> **What is expected**: Convert the data into a numbered list with blank lines omitted, starting at the line that contains "Click the Groups column header" and ending at the end of the data, and cover those lines only. Leave the pictures out of your answer.

> **Records for this task**:
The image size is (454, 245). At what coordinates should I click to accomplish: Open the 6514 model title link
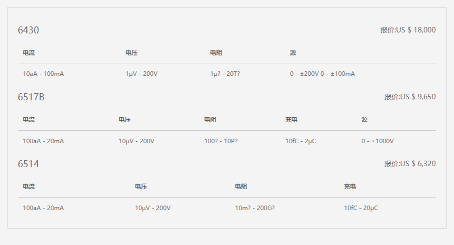tap(28, 164)
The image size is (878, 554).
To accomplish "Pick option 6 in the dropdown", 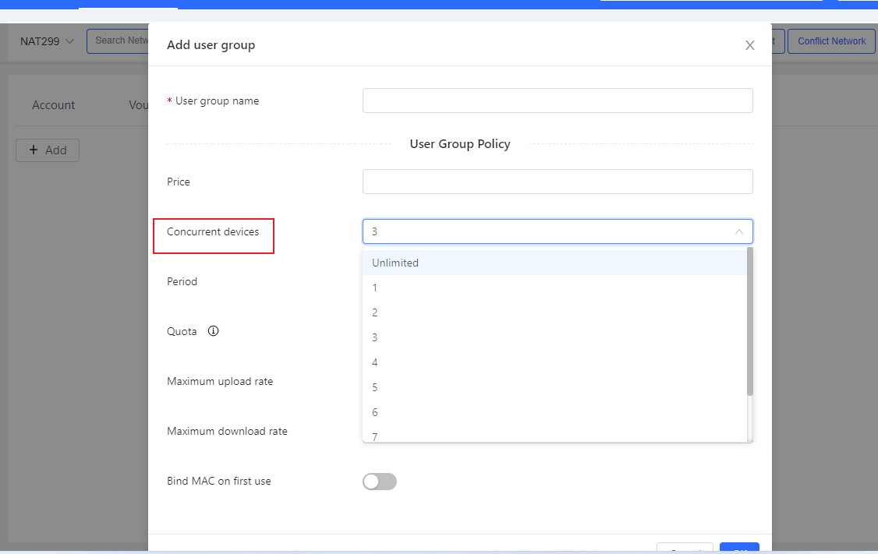I will [375, 412].
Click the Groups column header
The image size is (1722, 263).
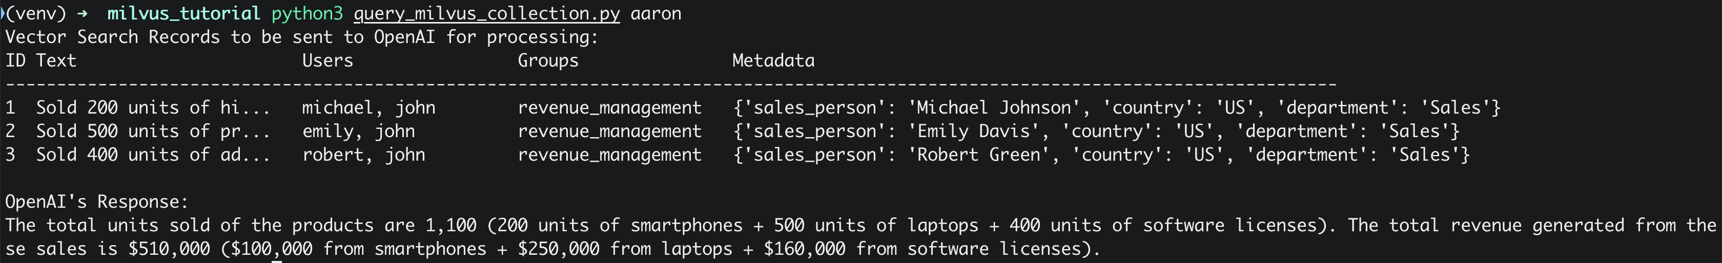(548, 61)
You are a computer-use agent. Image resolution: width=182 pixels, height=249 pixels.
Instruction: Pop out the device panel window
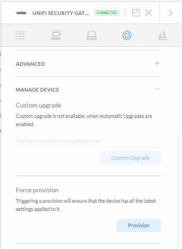(136, 13)
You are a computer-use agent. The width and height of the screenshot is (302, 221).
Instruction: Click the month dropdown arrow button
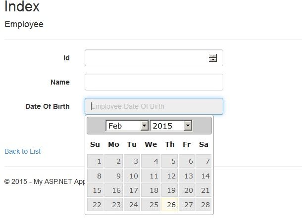144,126
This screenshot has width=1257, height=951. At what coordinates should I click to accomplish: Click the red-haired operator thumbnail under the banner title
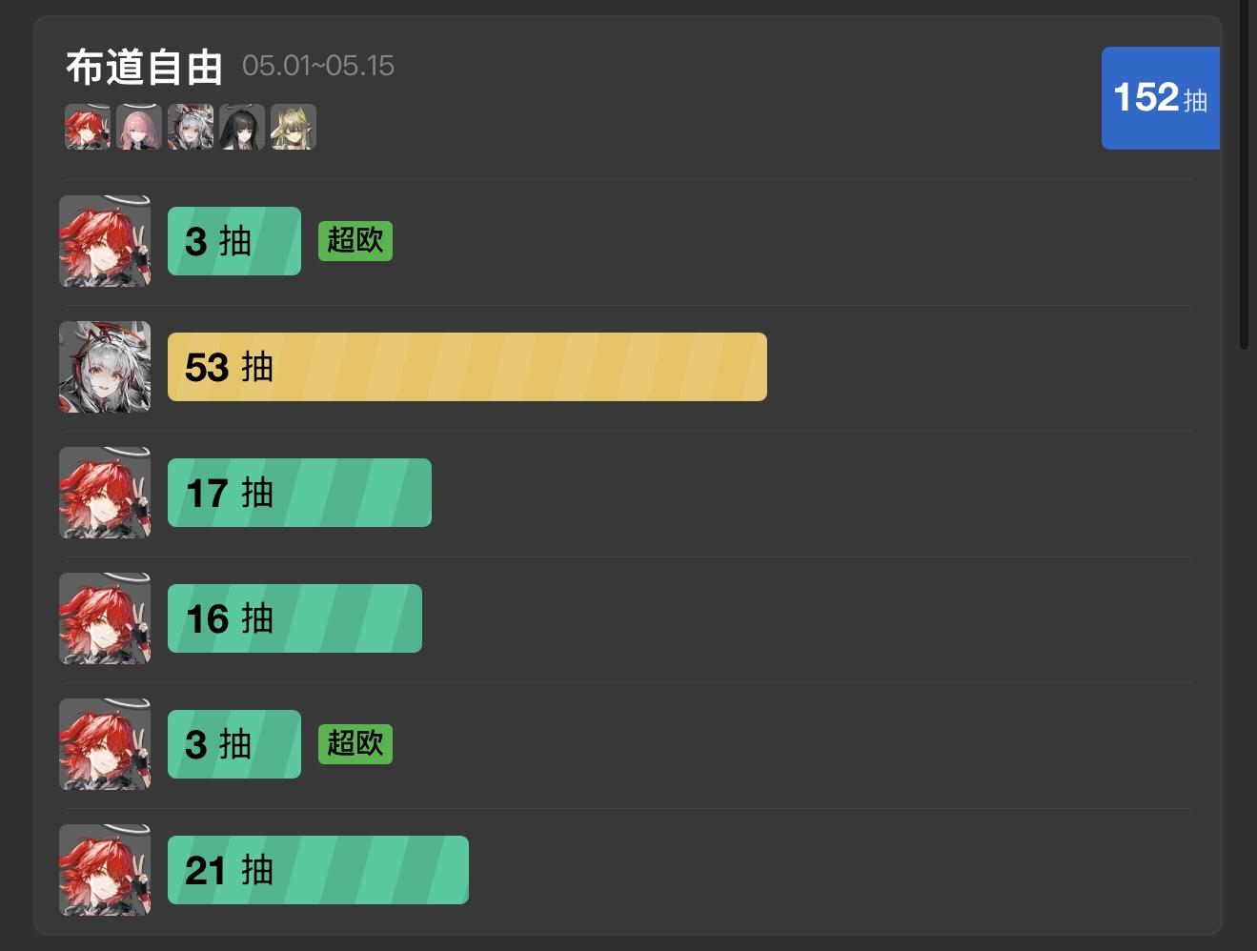point(88,127)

> **Expected output**:
1. Click the Groups column header
2. The image size is (1722, 263).
3. (548, 61)
4. You are a computer-use agent. Image resolution: width=182 pixels, height=249 pixels.
5. Instruction: Pop out the device panel window
6. (136, 13)
7. You are a computer-use agent. The width and height of the screenshot is (302, 221).
8. Instruction: Click the month dropdown arrow button
9. 144,126
10. This screenshot has width=1257, height=951. At what coordinates should I click to accomplish: Click the red-haired operator thumbnail under the banner title
11. point(88,127)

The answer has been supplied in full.